Data:
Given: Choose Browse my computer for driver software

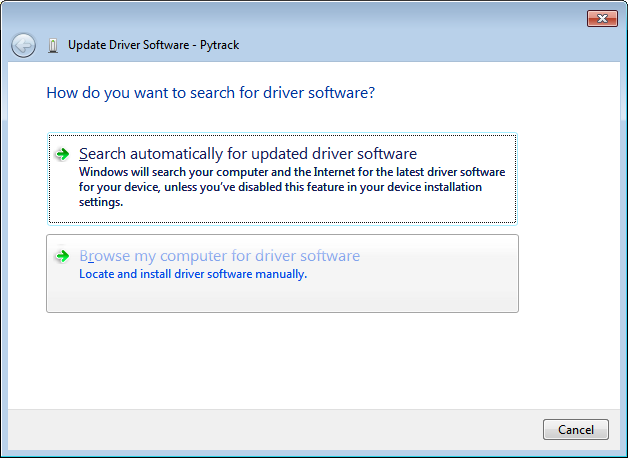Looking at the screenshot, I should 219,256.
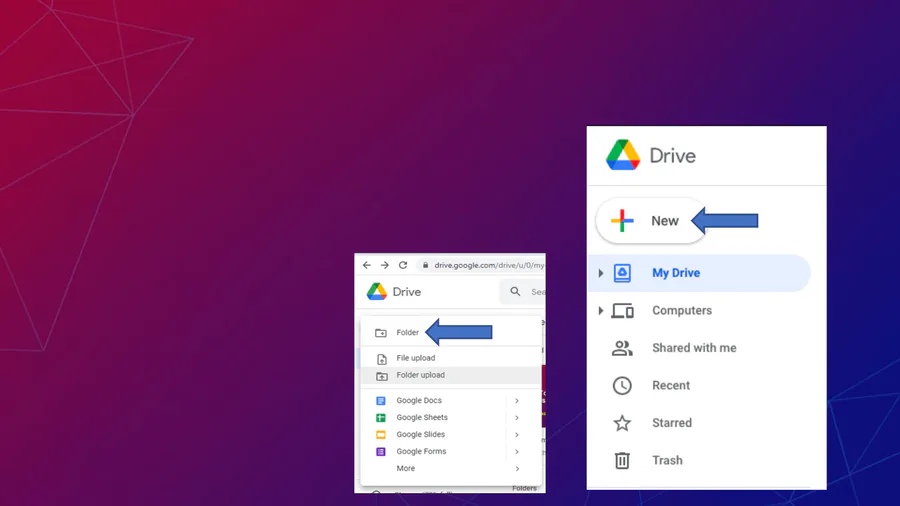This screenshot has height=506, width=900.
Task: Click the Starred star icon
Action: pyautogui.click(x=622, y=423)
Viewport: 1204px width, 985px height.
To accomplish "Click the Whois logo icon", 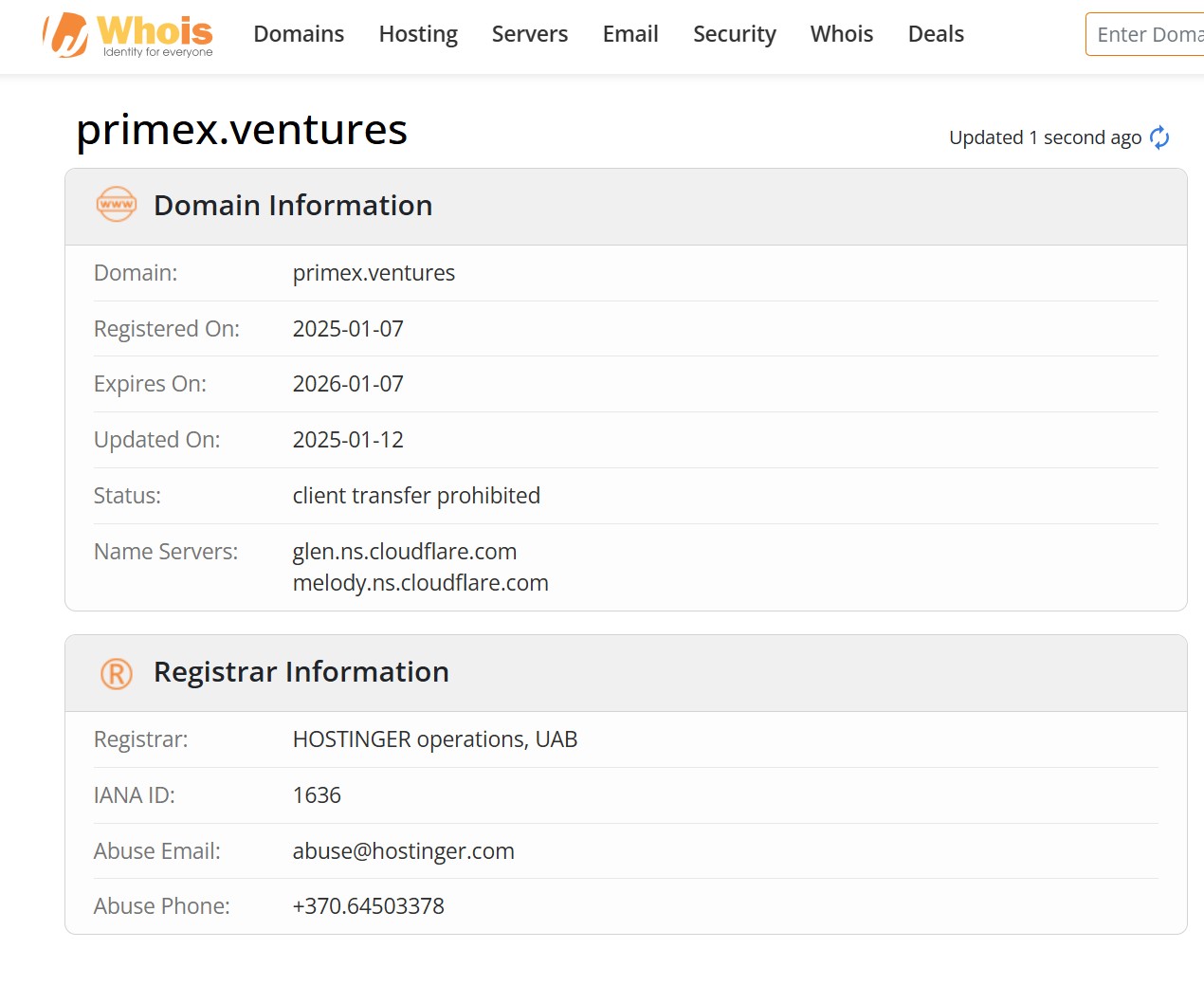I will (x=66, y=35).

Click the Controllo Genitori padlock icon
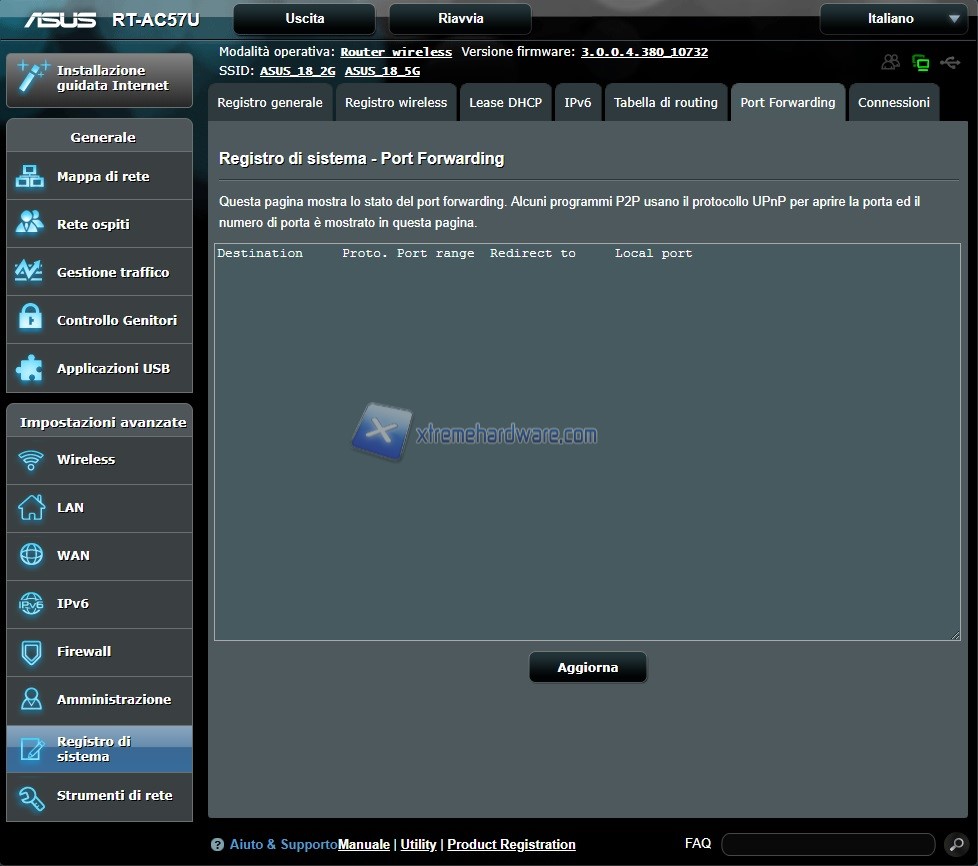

The exercise:
Reproduce the data verbatim, starting at its first line and ending with the line that contains "Action: pyautogui.click(x=622, y=423)", with both ends included. Leave the pictures out of your answer.

Worked answer:
Given: Choose Browse my computer for driver software

Looking at the screenshot, I should 219,256.
This screenshot has height=506, width=900.
Task: Click the Starred star icon
Action: pyautogui.click(x=622, y=423)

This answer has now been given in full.